That was the beginning of the Office of Theocratic Administrator, which simply means someone who governs for God. God vested Adam and Eve with authority over the earth, yet that part of it is not repeated here. The blessing is repeated: “Be fruitful and multiply” is repeated, but this language of dominion and authority over the earth is not mentioned. Why is that? Because with the fall of man, Satan has become the prince and power of the air. That is the great tragedy of what happened in the fall at Eden. Satan used circumstances to put into motion the sin of the human race, which elevated Satan to the authority over this planet. The rest of the Scripture bears this out very well:
- He is the prince and power of the air (Eph 2:2)

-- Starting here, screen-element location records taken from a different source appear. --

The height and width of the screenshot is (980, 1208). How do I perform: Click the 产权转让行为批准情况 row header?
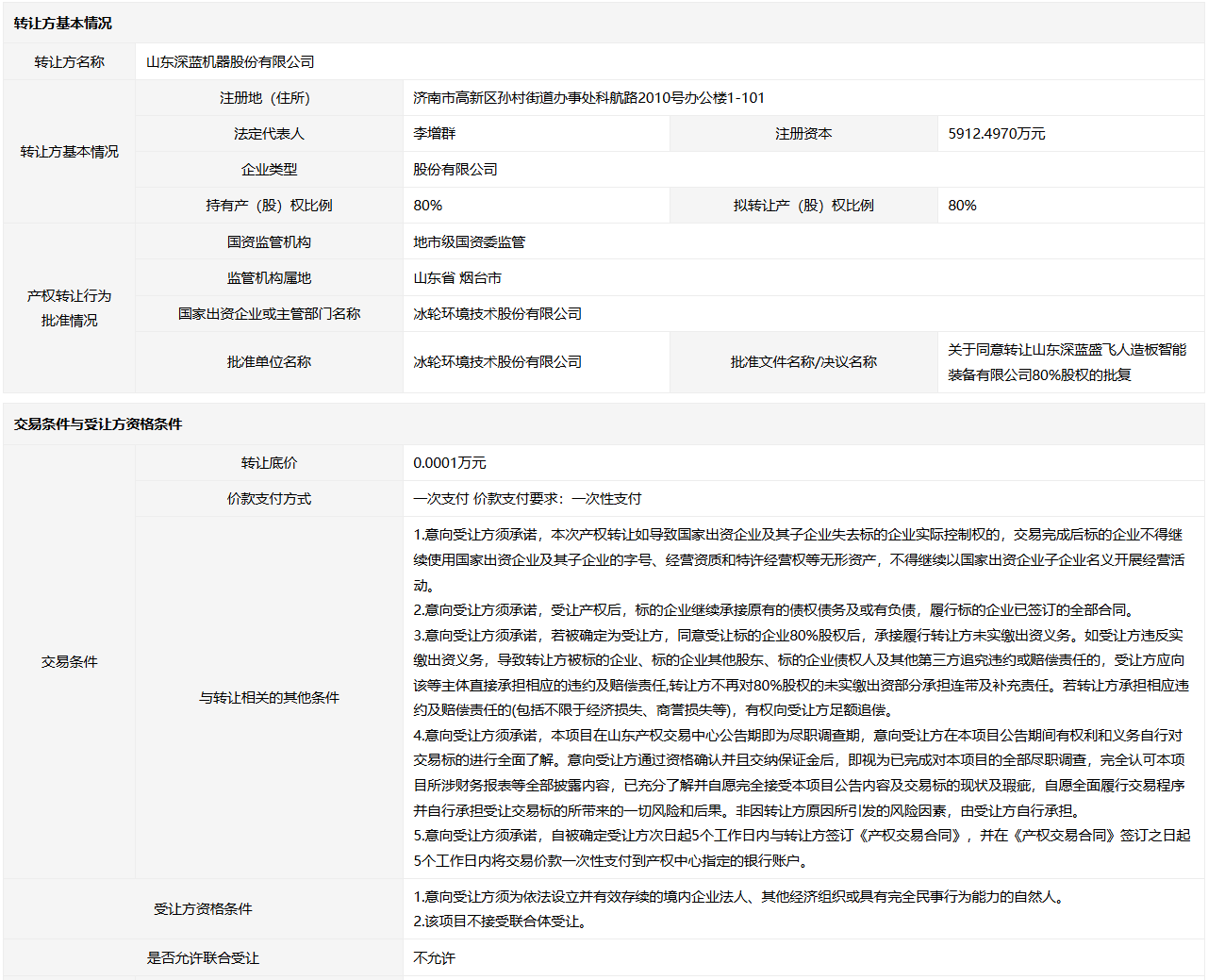[x=69, y=307]
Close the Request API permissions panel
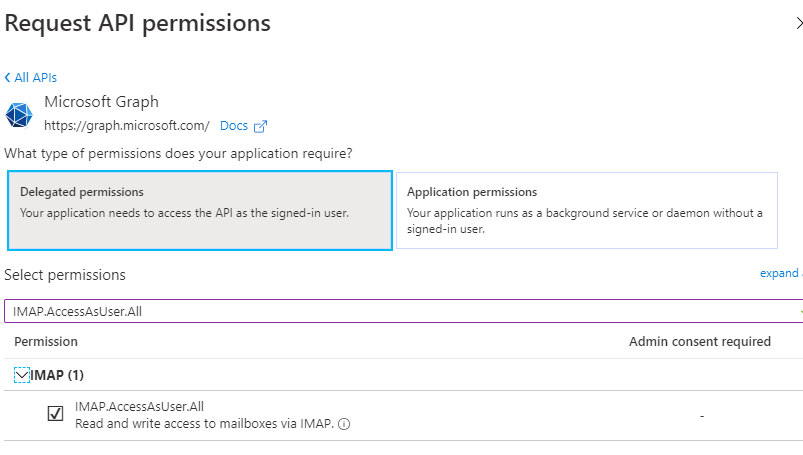This screenshot has width=803, height=455. (x=799, y=23)
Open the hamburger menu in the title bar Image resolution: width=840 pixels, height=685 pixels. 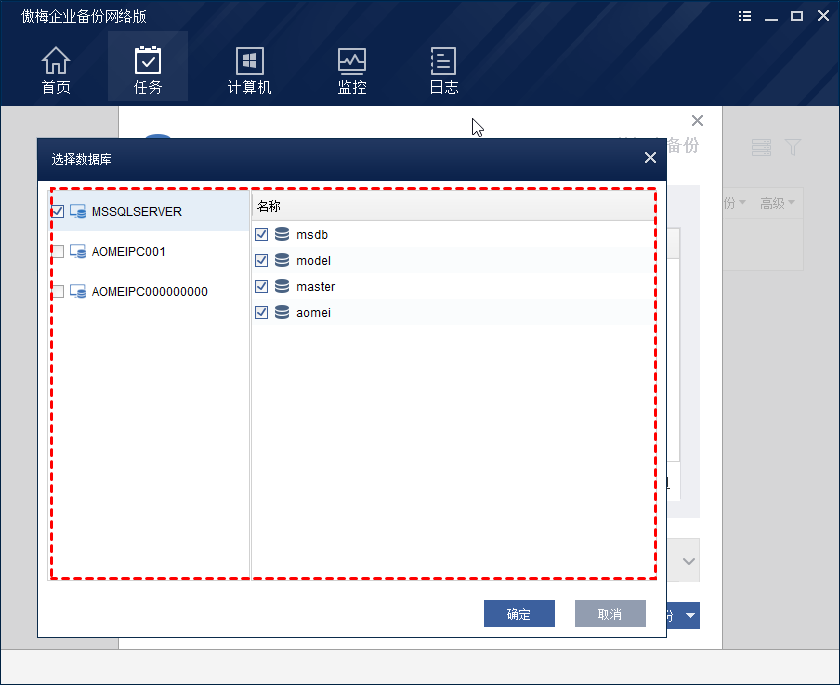coord(744,16)
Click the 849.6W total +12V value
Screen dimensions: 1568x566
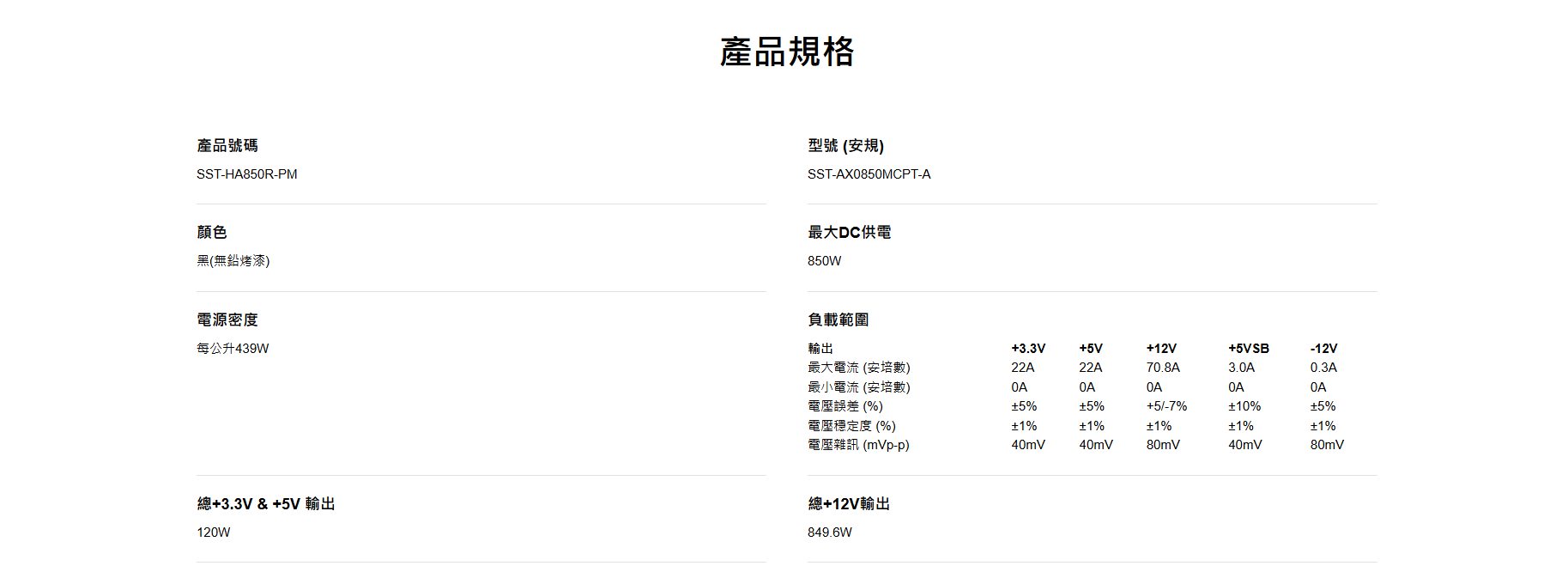click(x=829, y=533)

- He is the prince of this world (John 12:31; 14:30; 16:11)
- He is the God of this age (2 Cor 4:4).
- He is someone that roams about like a roaring lion seeking someone to devour
(1 Peter 5:8).
- And we know from 1 John 5:19 that the entire world lies in his power.
This is why we are called in Ephesians 6:12 to “put on the full armor of God,” because we are in a wrestling match with the prince and power of the air, Satan himself. And that will not change until Jesus touches down on planet Earth. By the way, the Bible says that He will do that. It’s actually in the oldest book of the Bible, the book of Job, in Job 19:25-26 where Job says, “I know that my Redeemer lives, and in the end He will take His stand upon the earth.”
Zechariah 14:4 says that when He comes back, His feet will touch on the Mount of Olives, and that the Mount of Olives will be split in two from east to west.
As the disciples watched Jesus ascend in Acts 1:9-10, the angels present said to them, “…why do you stand gazing up into heaven? This same Jesus, who was taken up from you into heaven, will so come in like manner as you saw Him go into heaven.” He left physically, visibly, and tangibly. And He’s coming back in the same way. We believe in a literal second coming. Only when that second coming happens will Satan be dethroned. In the meantime, we are living in hostile territory. That’s why we are called aliens in this world. Paul, in 2 Corinthians 5:20, calls us ambassadors. We are here to represent God’s values on enemy territory. If I am America’s ambassador to Iran, let’s say I’m not in Iran to orchestrate regime change. I’m there to represent American values in a place where the world or that part of the world does not understand American values. That’s your calling as a Christian—why it is so difficult for you as a Christian sometimes to fit in with this world. It is difficult to fit in in your workplace. It is difficult sometimes to fit in within your own family. God forbid, sometimes it’s even difficult for you to fit even in your own church.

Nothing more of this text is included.